* [PAGE TEXT]:

59

As I only now noticed after commenting on this answer, slices in Python 3 return shallow copies of whatever they're slicing rather than views. Why is this still the case? Even leaving aside numpy's usage of views rather than copies for slicing, the fact that dict.keys, dict.values, and dict.items all return views in Python 3, and that there are many other aspects of Python 3 geared towards greater use of iterators, makes it seem that there would have been a movement towards slices becoming similar. itertools does have an islice function that makes iterative slices, but that's more limited than normal slicing and does not provide view functionality along the lines of dict.keys or dict.values.

As well, the fact that you can use assignment to slices to modify the original list, but slices are themselves copies and not views, is a contradictory aspect of the language and seems like it violates several of the principles illustrated in the Zen of Python.

* [DATASET ENTRIES]:

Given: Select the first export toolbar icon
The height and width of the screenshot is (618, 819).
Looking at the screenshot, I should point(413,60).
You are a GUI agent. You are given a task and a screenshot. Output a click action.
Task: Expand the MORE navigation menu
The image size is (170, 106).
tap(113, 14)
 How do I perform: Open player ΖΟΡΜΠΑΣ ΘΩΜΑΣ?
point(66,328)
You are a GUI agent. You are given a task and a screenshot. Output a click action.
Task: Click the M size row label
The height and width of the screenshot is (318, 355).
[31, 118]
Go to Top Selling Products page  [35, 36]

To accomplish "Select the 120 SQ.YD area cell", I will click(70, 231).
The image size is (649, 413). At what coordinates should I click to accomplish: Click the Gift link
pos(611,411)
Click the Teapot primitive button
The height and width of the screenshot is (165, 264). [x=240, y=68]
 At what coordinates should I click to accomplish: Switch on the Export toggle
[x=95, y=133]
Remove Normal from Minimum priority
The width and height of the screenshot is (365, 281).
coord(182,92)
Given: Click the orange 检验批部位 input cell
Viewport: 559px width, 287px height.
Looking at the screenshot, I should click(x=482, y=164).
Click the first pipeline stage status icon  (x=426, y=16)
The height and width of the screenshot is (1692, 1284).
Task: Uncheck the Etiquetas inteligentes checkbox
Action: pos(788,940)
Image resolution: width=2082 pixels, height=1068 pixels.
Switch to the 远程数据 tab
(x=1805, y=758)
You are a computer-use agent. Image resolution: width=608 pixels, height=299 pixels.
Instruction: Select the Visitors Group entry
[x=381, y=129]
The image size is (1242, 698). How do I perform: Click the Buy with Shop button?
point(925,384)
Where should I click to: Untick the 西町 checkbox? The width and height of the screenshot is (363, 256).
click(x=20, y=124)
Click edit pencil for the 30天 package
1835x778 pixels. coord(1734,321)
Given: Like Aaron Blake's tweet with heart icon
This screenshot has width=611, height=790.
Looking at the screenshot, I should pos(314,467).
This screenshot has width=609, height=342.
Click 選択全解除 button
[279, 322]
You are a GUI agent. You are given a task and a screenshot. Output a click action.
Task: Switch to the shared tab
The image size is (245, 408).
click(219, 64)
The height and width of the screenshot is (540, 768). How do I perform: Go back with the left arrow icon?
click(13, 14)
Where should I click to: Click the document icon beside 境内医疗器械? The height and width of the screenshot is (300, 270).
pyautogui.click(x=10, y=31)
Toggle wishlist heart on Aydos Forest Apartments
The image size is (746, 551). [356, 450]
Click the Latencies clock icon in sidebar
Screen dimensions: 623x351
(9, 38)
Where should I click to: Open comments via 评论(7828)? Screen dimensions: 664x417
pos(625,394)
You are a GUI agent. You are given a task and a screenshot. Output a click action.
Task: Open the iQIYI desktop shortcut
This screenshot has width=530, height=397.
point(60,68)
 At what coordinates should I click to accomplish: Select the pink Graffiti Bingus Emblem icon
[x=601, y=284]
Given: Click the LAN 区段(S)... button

* [WORK TO DO]:
**1.** Could you quote the Python slicing post from "As well, the" up to and including "Zen of Python."?
**2.** Can you continue the Python slicing post from where it stops?

* [IN RESPONSE]:
**1.**
As well, the fact that you can use assignment to slices to modify the original list, but slices are themselves copies and not views, is a contradictory aspect of the language and seems like it violates several of the principles illustrated in the Zen of Python.

**2.**
That is, the fact you can do

>>> a = [1, 2, 3, 4, 5]
>>> a[::2] = [0, 0, 0]
>>> a
[0, 2, 0, 4, 0]

But not

>>> a = [1, 2, 3, 4, 5]
>>> a[::2][0] = 0
>>> a
[0, 2, 3, 4, 5]

or something like

>>> a = [1, 2, 3, 4, 5]
>>> b = a[::2]
>>> b
view(a[::2] -> [1, 3, 5])   # numpy doesn't explicitly state that its slices are views, but it would probably be a good idea to do it in some way for regular Python
>>> b[0] = 0
>>> b
view(a[::2] -> [0, 3, 5])
>>> a
[0, 2, 3, 4, 5]

Seems somewhat arbitrary/undesirable.

I'm aware of http://www.python.org/dev/peps/pep-3099/ and the part where it says "Slices and extended slices won't go away (even if the __getslice__ and __setslice__ APIs may be replaced) nor will they return views for the standard object types.", but the linked discussion provides no mention of why the decision about slicing with views was made; in fact, the majority of the comments on that specific suggestion out of the suggestions listed in the original post seemed to be positive.

What prevented something like this from being implemented in Python 3.0, which was specifically designed to not be strictly backwards-compatible with Python 2.x and thus would have been the best time to implement such a change in design, and is there anything that may prevent it in future versions of Python?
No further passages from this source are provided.